* _What the exercise asks_: Continue the paper summary below, about unlocking math ability in small language models through synthetic fine-tuning data, starting right after its last line.

* _Supplied passage_:
======

Chen Li, Weiqi Wang, Jingcheng Hu, Yixuan Wei, Nanning Zheng, Han Hu, Zheng Zhang, Houwen Peng
IAIR, Xi’an Jiaotong University, Microsoft Research Asia, University of Science and Technology of China, Tsinghua University
arXiv.org (2024)
Reasoning Benchmark

📝 Paper Summary

Mathematical Reasoning Data Synthesis for LLMs Supervised Fine-Tuning (SFT)
Standard small language models already possess latent math abilities that are masked by generation instability, which can be unlocked by scaling supervised fine-tuning with large amounts of synthetic data.
Core Problem
Small language models (e.g., LLaMA-2 7B) are widely believed to lack strong math capabilities without extensive pre-training, often showing low accuracy on benchmarks like MATH.
Why it matters:
  • Current beliefs suggest only massive models (>50B parameters) or math-specific pre-training can achieve high performance, limiting accessibility and efficiency.

======

* _Material provided_:
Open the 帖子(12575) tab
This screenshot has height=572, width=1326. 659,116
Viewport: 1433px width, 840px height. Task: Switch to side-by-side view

======

* _Task answer_:
  • The 'instability issue' means models often generate correct answers in latent space (high Pass@N) but fail to output them consistently (low Pass@1), wasting potential.
  • Scaling supervised fine-tuning is typically limited by the scarcity of high-quality, publicly available math datasets.
Concrete Example: On the MATH benchmark, a LLaMA-2 7B model achieves only 7.9% accuracy with a single generation (Pass@1), but 72.0% if allowed 256 attempts (Pass@256), proving it 'knows' the math but cannot reliably produce it.
Key Novelty
Xwin-Math (Scaling Synthetic SFT)
  • Demonstrates that base LLaMA-2 models have high 'Pass@256' accuracy, indicating latent capability, but suffer from instability (low Pass@1).
  • Uses GPT-4 Turbo to generate a massive scale of synthetic math questions (up to 960K) derived from existing datasets like GSM8K and MATH.
  • Applies a 'verify-then-generate' pipeline where synthetic questions are validated by the generator itself before being used for large-scale SFT.
Architecture
Architecture Figure Figure 1
Scaling curves of accuracy on GSM8K and MATH benchmarks as a function of SFT data size, comparing real vs. synthetic data.
Evaluation Highlights
  • LLaMA-2 7B achieves 82.6% on GSM8K using 960K synthetic samples, outperforming previous 7B baselines by +14.2%.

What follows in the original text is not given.